The Japanese authorities understood covid-19 better than most

The Japanese authorities understood covid-19 better than most

That has helped keep Japan’s outbreak relatively small


When the Diamond Princess, a cruise ship suffering from an outbreak of covid-19, arrived in Japan in February, it seemed like a stroke of bad luck. A small floating petri dish threatened to turn the Japanese archipelago into a big one. In retrospect, however, the early exposure taught the authorities lessons that have helped make Japan’s epidemic the mildest among the world’s big economies, despite a recent surge in infections. In total 2,487 people have died of the coronavirus in Japan, just over half the number in China and fewer people than on a single day in America several times over the past week. Japan has suffered just 18 deaths per million people, a higher rate than in China, but by far the lowest in the g7, a club of big, industrialised democracies. (Germany comes in second, at 239.) Most strikingly, Japan has achieved this success without strict lockdowns or mass testing—the main weapons in the battle against covid-19 elsewhere.

“From the beginning we did not aim at containment,” says Oshitani Hitoshi, a virologist who sits on an expert panel advising the government.
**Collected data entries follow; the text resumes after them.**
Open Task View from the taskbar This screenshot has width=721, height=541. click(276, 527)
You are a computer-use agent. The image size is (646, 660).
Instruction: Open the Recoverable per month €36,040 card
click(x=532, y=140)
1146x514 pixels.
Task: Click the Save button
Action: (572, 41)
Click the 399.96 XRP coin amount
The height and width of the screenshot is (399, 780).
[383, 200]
That would require identifying all possible cases, which is not feasible in a country of Japan’s size when the majority of infections produce mild or no symptoms, argues Mr Oshitani: “Even if you test everyone once per week, you’ll still miss some.” Japan performs the fewest tests in the g7: an average of 270 a day for every million people, compared with 4,000 or so in America and Britain (see chart).

Instead, the government tried to apply the lessons of the Diamond Princess. After trained quarantine officers and nurses were infected aboard the ship, despite following protocols for viruses that spread through droplets, Mr Oshitani’s team concluded that the virus spread through the air.